We typically represent the data as a grid of numbers (a matrix). Each column represents a variable, which we call a feature in machine learning. In supervised learning, one of the variables is actually not a feature but the label that we are trying to predict. And in supervised learning, each row is an example that we can use for training or testing. The number of features corresponds to the dimensionality of the data. Our machine learning approach depends on the number of dimensions versus the number of examples. For instance, text and image data are very high dimensional, while stock market data has relatively fewer dimensions. Fitting high dimensional data is computationally expensive and is also prone to overfitting due to high complexity. Higher dimensions are also impossible to visualize, and therefore, we can't use simple diagnostic methods.
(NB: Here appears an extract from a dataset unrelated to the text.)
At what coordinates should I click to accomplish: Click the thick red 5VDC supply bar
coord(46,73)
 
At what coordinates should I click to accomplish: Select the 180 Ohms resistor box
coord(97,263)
Not all the features are useful, and they may only add randomness to our results. It is, therefore, often important to do good feature selection. Feature selection is the process of picking a subset of significant features for use in better model construction. In practice, not every feature in a dataset carries information useful for discriminating samples; some features are either redundant or irrelevant and hence can be discarded with little loss.
In principle, feature selection boils down to multiple binary decisions: whether to include a feature or not. For n features, we get 2n feature sets, which can be a very large number for a large number of features. For example, for 10 features, we have 1,024 possible feature sets (for instance, if we are deciding what clothes to wear, the features can be temperature, rain, the weather forecast, where we are going, and so on). At a certain point, brute force evaluation becomes infeasible. We will discuss better methods in Chapter 6, Click-Through Prediction with Logistic Regression, in this book. Basically, we have two options: we either start with all the features and remove features iteratively or we start with a minimum set of features and add features iteratively. We then take the best feature sets for each iteration and then compare them.
Another common approach of reducing dimensionality reduction approach is to transform high-dimensional data in lower-dimensional space. This transformation leads to information loss, but we can keep the loss to a minimum. We will cover this in more detail later on.